**DIRECTION**:
Copy out the data from the line with "Screen dimensions: 1519x784" to the line with "pyautogui.click(x=522, y=608)", leaving out the pictures.
>> begin TASK DATA
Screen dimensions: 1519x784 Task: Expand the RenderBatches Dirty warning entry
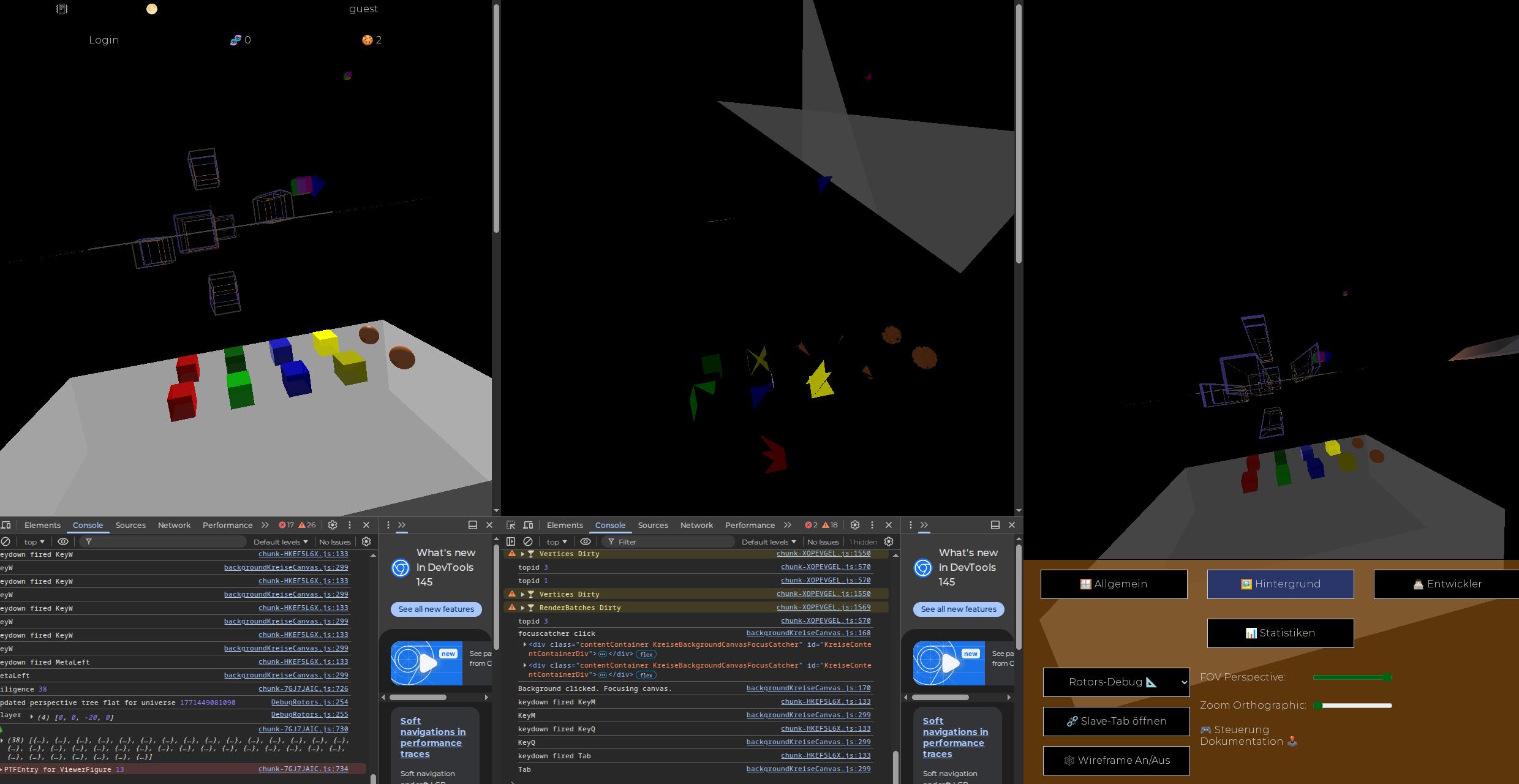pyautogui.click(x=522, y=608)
>> end TASK DATA
>> begin TASK DATA
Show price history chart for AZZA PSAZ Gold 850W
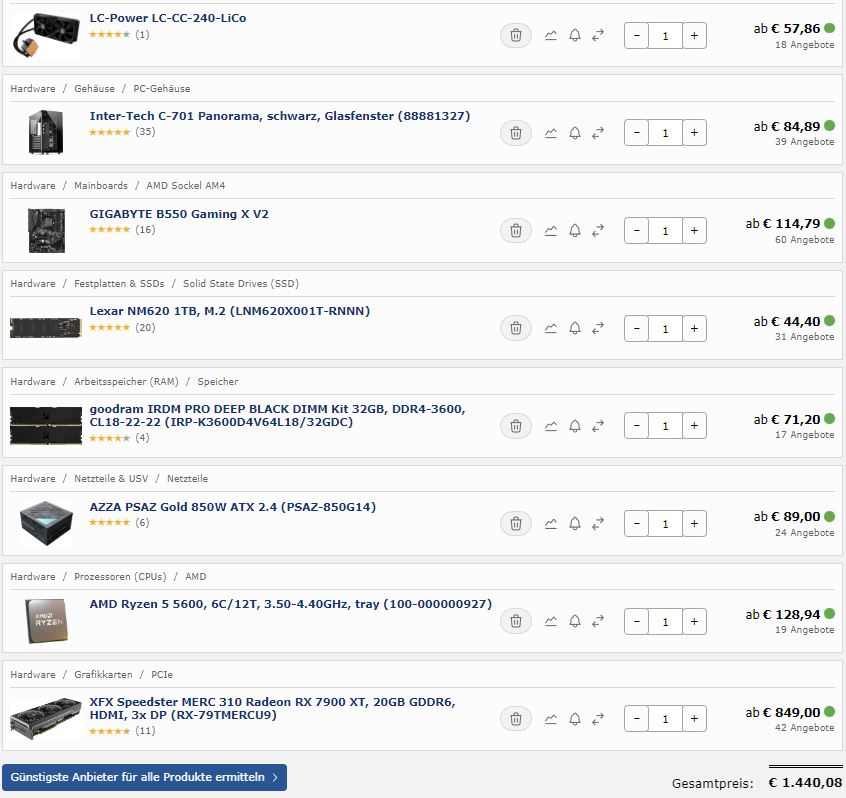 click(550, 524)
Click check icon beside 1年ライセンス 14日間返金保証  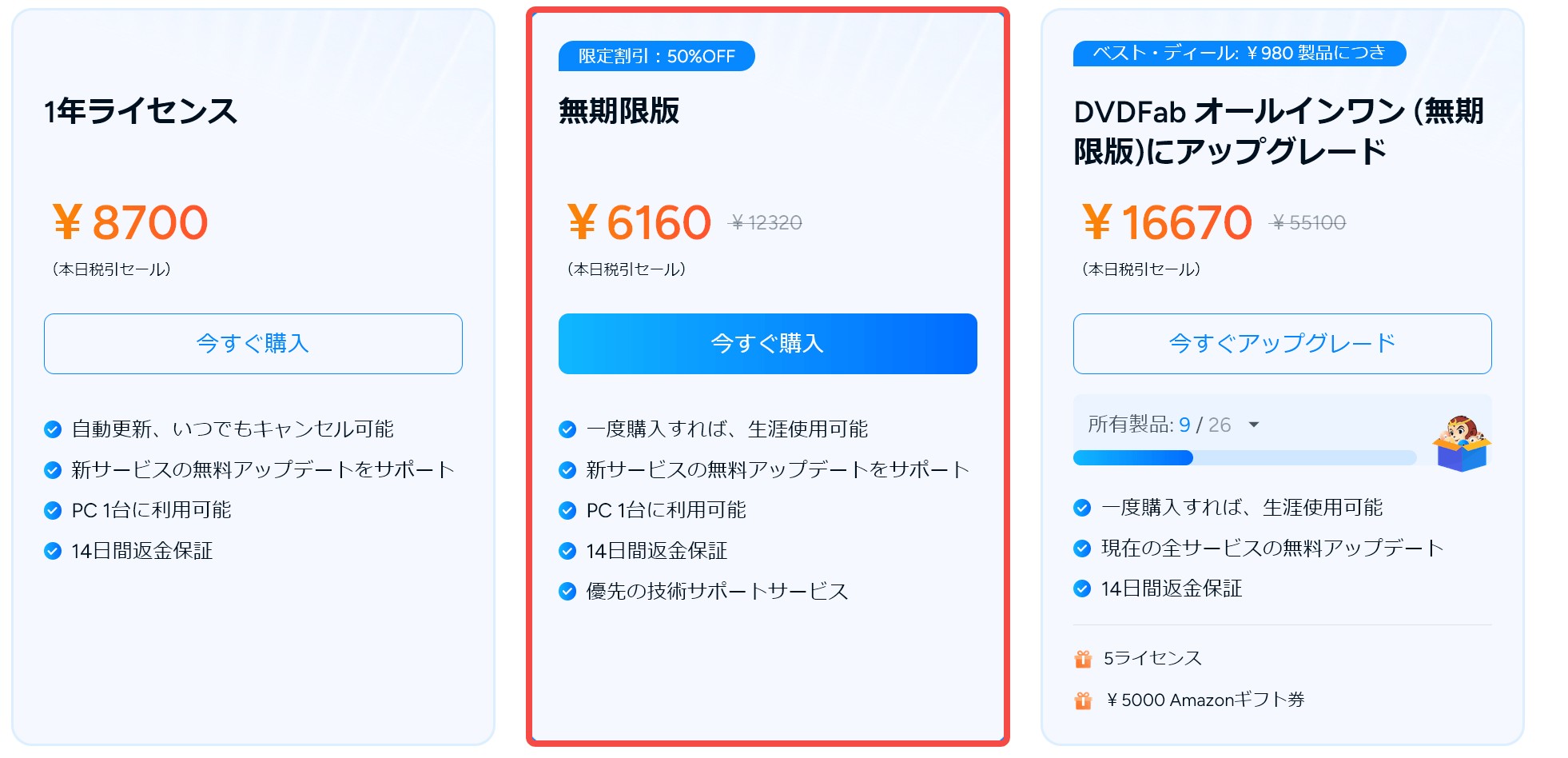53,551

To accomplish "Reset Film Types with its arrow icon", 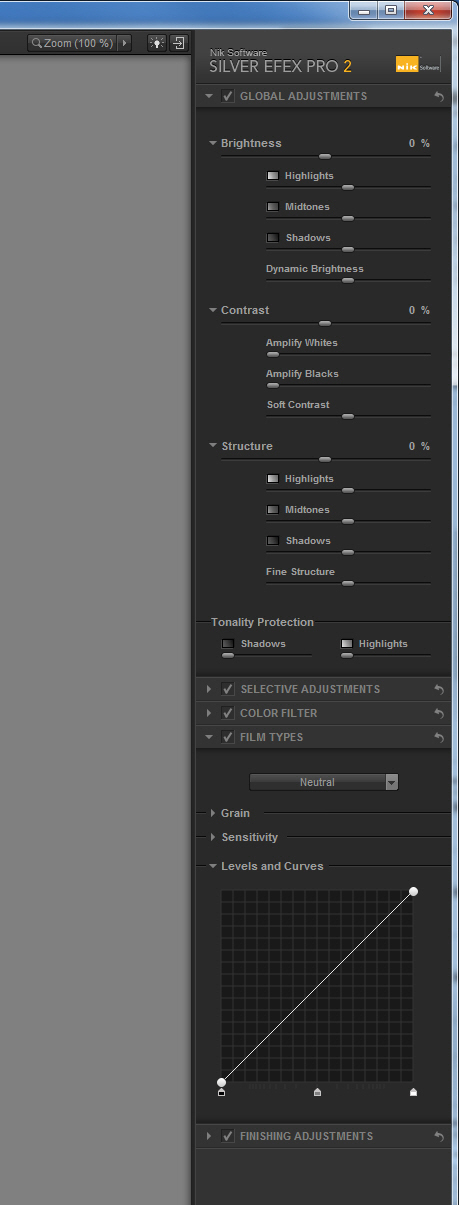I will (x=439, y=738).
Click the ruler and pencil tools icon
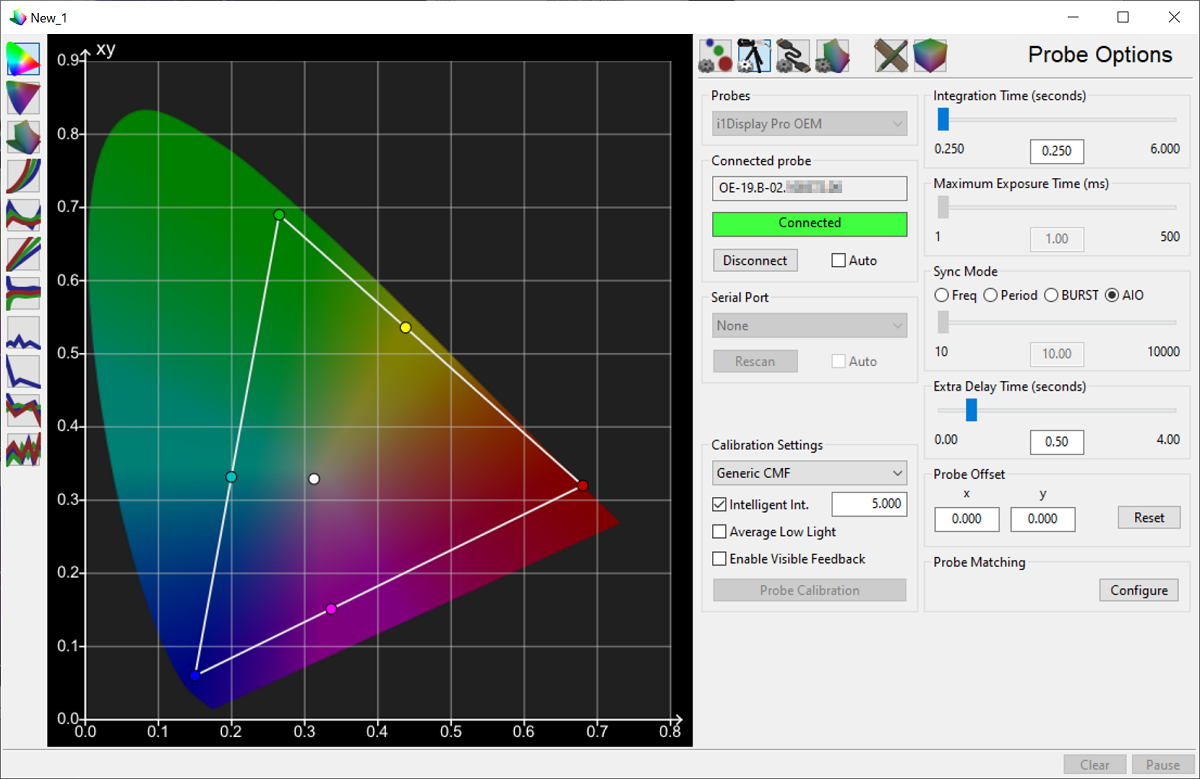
>> end TASK DATA
**SOLUTION BELOW**:
Screen dimensions: 1519x784 Task: Expand the RenderBatches Dirty warning entry
pyautogui.click(x=522, y=608)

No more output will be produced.